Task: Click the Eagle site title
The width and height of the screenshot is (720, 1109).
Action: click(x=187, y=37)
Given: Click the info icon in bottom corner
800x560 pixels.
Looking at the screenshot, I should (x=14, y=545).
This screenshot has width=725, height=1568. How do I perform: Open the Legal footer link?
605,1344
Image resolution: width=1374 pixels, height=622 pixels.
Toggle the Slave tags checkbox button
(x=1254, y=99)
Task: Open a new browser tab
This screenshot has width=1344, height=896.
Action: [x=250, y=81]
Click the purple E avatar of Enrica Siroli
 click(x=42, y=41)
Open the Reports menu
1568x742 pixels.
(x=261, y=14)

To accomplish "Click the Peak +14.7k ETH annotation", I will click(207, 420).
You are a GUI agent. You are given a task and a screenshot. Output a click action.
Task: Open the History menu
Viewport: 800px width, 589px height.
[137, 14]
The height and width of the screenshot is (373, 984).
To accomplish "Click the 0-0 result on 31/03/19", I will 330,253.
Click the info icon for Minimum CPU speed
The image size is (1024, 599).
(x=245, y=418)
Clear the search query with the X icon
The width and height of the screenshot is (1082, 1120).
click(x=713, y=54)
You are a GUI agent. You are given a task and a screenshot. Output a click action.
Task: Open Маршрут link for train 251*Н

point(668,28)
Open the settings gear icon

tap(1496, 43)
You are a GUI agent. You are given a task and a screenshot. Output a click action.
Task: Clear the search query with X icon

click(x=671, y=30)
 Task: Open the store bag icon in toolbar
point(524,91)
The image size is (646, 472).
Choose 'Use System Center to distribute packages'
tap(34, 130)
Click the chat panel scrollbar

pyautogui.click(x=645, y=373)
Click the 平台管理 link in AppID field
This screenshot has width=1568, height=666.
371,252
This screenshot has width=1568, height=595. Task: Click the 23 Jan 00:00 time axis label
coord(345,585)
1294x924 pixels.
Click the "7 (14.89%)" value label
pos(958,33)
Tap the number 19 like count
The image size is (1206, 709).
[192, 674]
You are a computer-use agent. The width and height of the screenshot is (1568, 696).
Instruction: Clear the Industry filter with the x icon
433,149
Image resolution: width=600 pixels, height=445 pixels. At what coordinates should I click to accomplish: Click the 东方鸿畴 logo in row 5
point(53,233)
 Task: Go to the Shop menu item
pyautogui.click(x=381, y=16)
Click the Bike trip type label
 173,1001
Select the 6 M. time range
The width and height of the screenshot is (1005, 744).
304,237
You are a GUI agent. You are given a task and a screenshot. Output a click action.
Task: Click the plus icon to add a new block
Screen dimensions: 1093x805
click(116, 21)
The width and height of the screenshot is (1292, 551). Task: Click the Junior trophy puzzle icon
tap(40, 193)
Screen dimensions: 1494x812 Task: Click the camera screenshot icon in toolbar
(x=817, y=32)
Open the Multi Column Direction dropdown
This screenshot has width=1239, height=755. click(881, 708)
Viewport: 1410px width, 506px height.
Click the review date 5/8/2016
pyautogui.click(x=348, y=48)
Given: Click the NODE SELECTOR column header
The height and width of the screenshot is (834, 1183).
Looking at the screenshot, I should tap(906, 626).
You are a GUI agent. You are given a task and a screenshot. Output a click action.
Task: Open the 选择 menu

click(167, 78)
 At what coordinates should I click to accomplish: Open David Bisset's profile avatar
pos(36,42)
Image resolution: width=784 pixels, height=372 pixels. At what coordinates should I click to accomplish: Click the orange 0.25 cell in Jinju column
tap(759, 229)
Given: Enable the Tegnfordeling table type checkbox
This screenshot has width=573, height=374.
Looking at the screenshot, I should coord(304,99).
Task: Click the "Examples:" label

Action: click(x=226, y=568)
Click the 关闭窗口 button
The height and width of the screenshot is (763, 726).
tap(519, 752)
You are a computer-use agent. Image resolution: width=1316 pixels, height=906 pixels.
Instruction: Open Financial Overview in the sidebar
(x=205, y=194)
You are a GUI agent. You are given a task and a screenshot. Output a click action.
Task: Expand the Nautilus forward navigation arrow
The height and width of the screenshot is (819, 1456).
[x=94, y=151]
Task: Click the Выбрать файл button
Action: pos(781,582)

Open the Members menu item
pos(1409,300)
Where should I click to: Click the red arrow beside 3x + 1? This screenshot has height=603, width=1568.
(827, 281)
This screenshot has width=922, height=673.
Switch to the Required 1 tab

- - - - - - -

= Task item =
Please output the records shown above, with every character intact.

= Solution to this task =
Task: Click the Eagle site title
The width and height of the screenshot is (720, 1109).
Action: click(x=187, y=37)
Given: Click the info icon in bottom corner
800x560 pixels.
Looking at the screenshot, I should (x=14, y=545).
This screenshot has width=725, height=1568. How do I perform: Open the Legal footer link?
605,1344
Image resolution: width=1374 pixels, height=622 pixels.
Toggle the Slave tags checkbox button
(x=1254, y=99)
Task: Open a new browser tab
This screenshot has width=1344, height=896.
Action: [x=250, y=81]
Click the purple E avatar of Enrica Siroli
 click(x=42, y=41)
Open the Reports menu
1568x742 pixels.
(x=261, y=14)

To accomplish "Click the Peak +14.7k ETH annotation", I will click(207, 420).
You are a GUI agent. You are given a task and a screenshot. Output a click action.
Task: Open the History menu
Viewport: 800px width, 589px height.
[137, 14]
The height and width of the screenshot is (373, 984).
To accomplish "Click the 0-0 result on 31/03/19", I will 330,253.
Click the info icon for Minimum CPU speed
The image size is (1024, 599).
(x=245, y=418)
Clear the search query with the X icon
The width and height of the screenshot is (1082, 1120).
click(x=713, y=54)
You are a GUI agent. You are given a task and a screenshot. Output a click action.
Task: Open Маршрут link for train 251*Н

point(668,28)
Open the settings gear icon

tap(1496, 43)
You are a GUI agent. You are given a task and a screenshot. Output a click action.
Task: Clear the search query with X icon

click(x=671, y=30)
 Task: Open the store bag icon in toolbar
point(524,91)
The image size is (646, 472).
Choose 'Use System Center to distribute packages'
tap(34, 130)
Click the chat panel scrollbar

pyautogui.click(x=645, y=373)
Click the 平台管理 link in AppID field
This screenshot has width=1568, height=666.
371,252
This screenshot has width=1568, height=595. Task: Click the 23 Jan 00:00 time axis label
coord(345,585)
1294x924 pixels.
Click the "7 (14.89%)" value label
pos(958,33)
Tap the number 19 like count
The image size is (1206, 709).
[192, 674]
You are a computer-use agent. The width and height of the screenshot is (1568, 696).
Instruction: Clear the Industry filter with the x icon
433,149
Image resolution: width=600 pixels, height=445 pixels. At what coordinates should I click to accomplish: Click the 东方鸿畴 logo in row 5
point(53,233)
 Task: Go to the Shop menu item
pyautogui.click(x=381, y=16)
Click the Bike trip type label
 173,1001
Select the 6 M. time range
The width and height of the screenshot is (1005, 744).
304,237
You are a GUI agent. You are given a task and a screenshot. Output a click action.
Task: Click the plus icon to add a new block
Screen dimensions: 1093x805
click(116, 21)
The width and height of the screenshot is (1292, 551). Task: Click the Junior trophy puzzle icon
tap(40, 193)
Screen dimensions: 1494x812 Task: Click the camera screenshot icon in toolbar
(x=817, y=32)
Open the Multi Column Direction dropdown
This screenshot has width=1239, height=755. click(881, 708)
Viewport: 1410px width, 506px height.
Click the review date 5/8/2016
pyautogui.click(x=348, y=48)
Given: Click the NODE SELECTOR column header
The height and width of the screenshot is (834, 1183).
Looking at the screenshot, I should tap(906, 626).
You are a GUI agent. You are given a task and a screenshot. Output a click action.
Task: Open the 选择 menu

click(167, 78)
 At what coordinates should I click to accomplish: Open David Bisset's profile avatar
pos(36,42)
Image resolution: width=784 pixels, height=372 pixels. At what coordinates should I click to accomplish: Click the orange 0.25 cell in Jinju column
tap(759, 229)
Given: Enable the Tegnfordeling table type checkbox
This screenshot has width=573, height=374.
Looking at the screenshot, I should coord(304,99).
Task: Click the "Examples:" label

Action: click(x=226, y=568)
Click the 关闭窗口 button
The height and width of the screenshot is (763, 726).
tap(519, 752)
You are a computer-use agent. Image resolution: width=1316 pixels, height=906 pixels.
Instruction: Open Financial Overview in the sidebar
(x=205, y=194)
You are a GUI agent. You are given a task and a screenshot. Output a click action.
Task: Expand the Nautilus forward navigation arrow
The height and width of the screenshot is (819, 1456).
[x=94, y=151]
Task: Click the Выбрать файл button
Action: pos(781,582)

Open the Members menu item
pos(1409,300)
Where should I click to: Click the red arrow beside 3x + 1? This screenshot has height=603, width=1568.
(827, 281)
This screenshot has width=922, height=673.
Switch to the Required 1 tab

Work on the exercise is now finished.